EXTRAIT DU DOCUMENT:

Dans le café maure, le premier Camus se souvient. Il se souvient de l’élan amoureux qui l’habite soudainement, fixant le temps, quand sa mère rentre à la maison. Éreintée de sa dure journée de travail, elle encaisse les cris et les gros mots de la grand-mère. Le Premier Homme prend conscience de sa peine et s’empêche de pleurer. C’était sa manière de l’aimer ! Mais cette peine était aussi une leçon de vie. La mère, en dépit de tout, était résiliente et indifférente. Dans sa simplicité, elle lui donnait une leçon de vie et, plus tard, une leçon de philosophie pratique : “L’indifférence de cette mère étrange ! Il n’y a que cette immense solitude du monde qui m’en donne la mesure.”(10)

ÉNONCÉ DU PROBLÈME:
Répondez, s'il vous plaît, aux questions suivantes sur l'extrait consacré à Camus ci-dessus :
1. Dans quel lieu le premier Camus se souvient-il ?
2. Qu'est-ce que la mère encaisse de la part de la grand-mère ?
3. Quels deux adjectifs décrivent la mère « en dépit de tout » ?

ENREGISTREMENTS AFFICHÉS:
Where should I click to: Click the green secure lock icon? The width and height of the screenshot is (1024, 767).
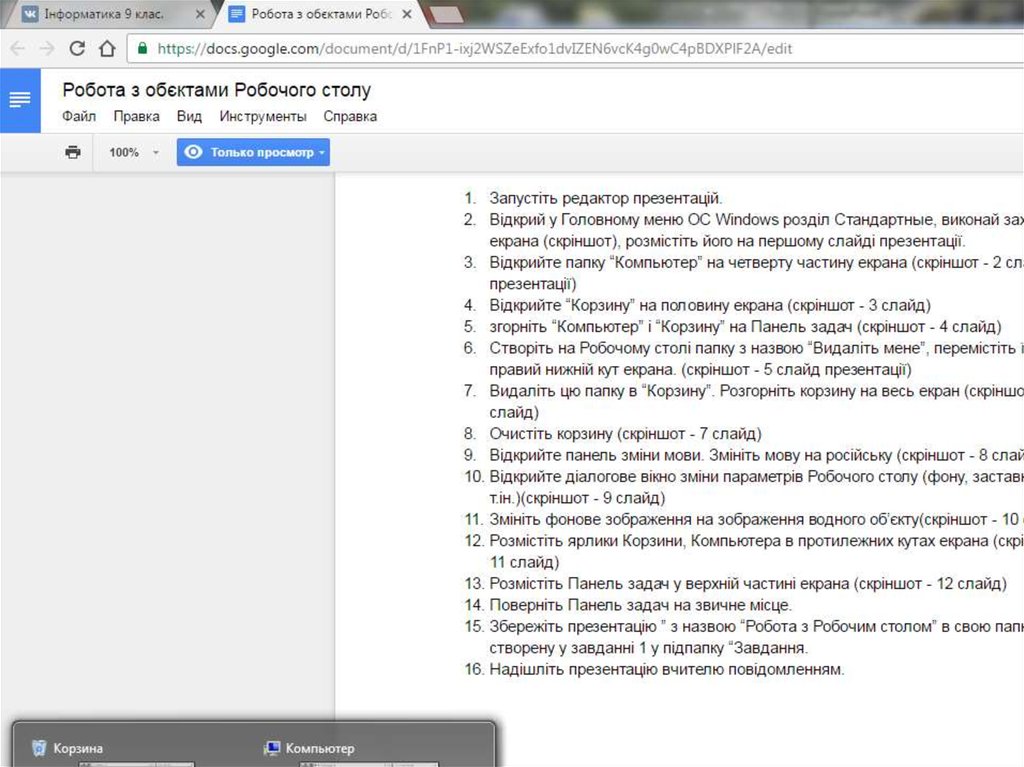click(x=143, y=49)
...
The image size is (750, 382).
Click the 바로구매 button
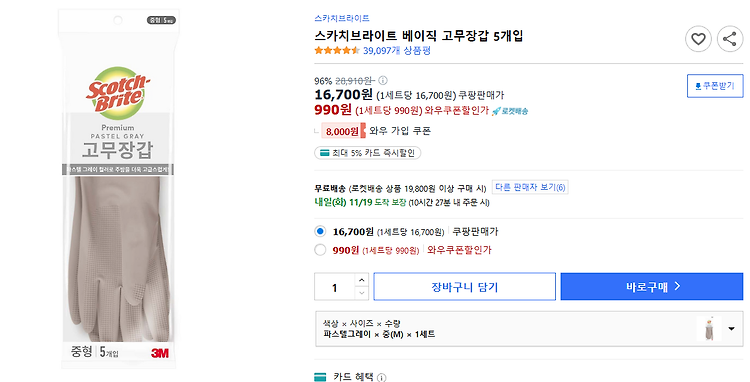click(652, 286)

SOLUTION DU PROBLÈME:
1. Dans le café maure.
2. Les cris et les gros mots de la grand-mère.
3. Résiliente et indifférente.